start Page
Mr Clegg accepts as reasonable the suggested minimum premium of £100,000, that was based on 13.33% of the expected adverse costs and disbursements. Had the ultimate figure for Macfarlanes’s costs been known at the time, the minimum premium would have been £1, 984,037.
Mr Clegg suggests that the issuing of the policy was rushed. In his opinion Leigh Day should have sought “a more equitable premium”, either by direct negotiation with First Assist, or by employing a professional broker. He suggests that given the competitive nature of the ATE market there was a good chance that alterative insurers could have been found, and alternative methods of premium calculation utilised. He suggests that Leigh Day should have given notice of cancellation to First Assist by 23 February 2007, and renegotiated a more favourable premium in the light of the fact that Trafigura were in negotiation with the Ivorian Government with a view to setting up a compensation fund.
In answer to the question:
“Whether the underwriting approach utilised by First Assist in this case is typical of the underwriting principles normally applied by ATE insurers?”
Mr Clegg states:
“In the vast majority of single claimant cases, and sometimes perhaps in multiple claimant actions, the underwriting approach and premium charge described by Mr Smith will produce a result that is likely to be within a reasonable range based on the quantum risk and the level of litigation work undertaken by the parties. It does have the ability though to produce an inequitable result if the costs are very high, but the litigation risk is not.”
In answer to the question:
“Whether the method of premium calculation used was the only method that in all the circumstances of this particular case was reasonable, or are there alternative methods of underwriting the risk and of calculating the premium?”
Mr Clegg states:
“9.9 A simple method that can be employed by insurers when the original estimate of loss is too variable to estimate with any accuracy is to set, by whatever rationale it chooses, what is considered a premium that will match or exceed the risk of loss – an overly adequate premium. But the insurance contract will allow for a return of premium, in the form of a profit commission, to the party paying the premium in the event that certain pre-agreed margins are made when the outcome of the risk or event insured against becomes known.”
He suggests that it might be possible for the premium to be discounted with a 50% profit commission back for the benefit of the party paying the premium, ie, the premium is discounted retrospectively if the insurer suffers no loss under the policy.
Mr Clegg then turns to the question:
“How likely would it have been for Leigh Day & Co to have obtained a reduced premium and/or better terms if an insurance intermediary had been employed?”
He does not think at the time when the risk was first being placed that a broker could have achieved better than the anticipated premium of £465,000. The likely brokerage charge would have been between 10% and 15%.
In response to the question whether the method of premium calculation was the only method that could have been applied in this case, Mr Clegg points out that this case is unique, the method of calculation used has been applied in the past, but not in cases comparable to this one. He relies on his suggestion for a return premium or profit commission in the event of success which would still leave First Assist with a very significant recovery, but mitigate the sum being claimed as premium.
Finally, in answer to the question:
“Whether any insurer would have written the risk on a sliding scale premium basis, that would reduce the final premium charges if the chances of success increased after inception of the policy?”
end Page
start Dataset section
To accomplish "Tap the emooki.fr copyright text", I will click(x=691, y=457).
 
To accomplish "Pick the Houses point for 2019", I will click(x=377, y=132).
end Dataset section
#### What is asked:
1 > Print the passage on the ATE insurance premium from "He does not" up to and including "claimed as premium.".
2 > Write what follows the final sentence of the passage on the ATE insurance premium, continuing it from that point.

#### The answers:
1 >
He does not think at the time when the risk was first being placed that a broker could have achieved better than the anticipated premium of £465,000. The likely brokerage charge would have been between 10% and 15%.
In response to the question whether the method of premium calculation was the only method that could have been applied in this case, Mr Clegg points out that this case is unique, the method of calculation used has been applied in the past, but not in cases comparable to this one. He relies on his suggestion for a return premium or profit commission in the event of success which would still leave First Assist with a very significant recovery, but mitigate the sum being claimed as premium.

2 >
Mr Clegg states that whilst it is possible to envisage a sliding scale approach, that would increase the percentage chance of success after inception contingent on certain criteria that would have to be pre-agreed, which he suggests would not be easy, although not impossible. He suggests that had Leigh Day invoked the 14 day cancellation window, they could have negotiated an improved premium based on improved chances of success, and a professional broker could have assisted in this regard.
He expresses the view that had the costs and disbursements remained within the initial estimate provided by Leigh Day of £750,000, the premium of £465,000 would have been commercially acceptable in all the circumstances. He continues:
“Had the true chances of success been only 50/50 or even worse, then there is a commercial argument to be made that a premium of £9,677,554 could be justified, even though this is an extraordinarily high amount.”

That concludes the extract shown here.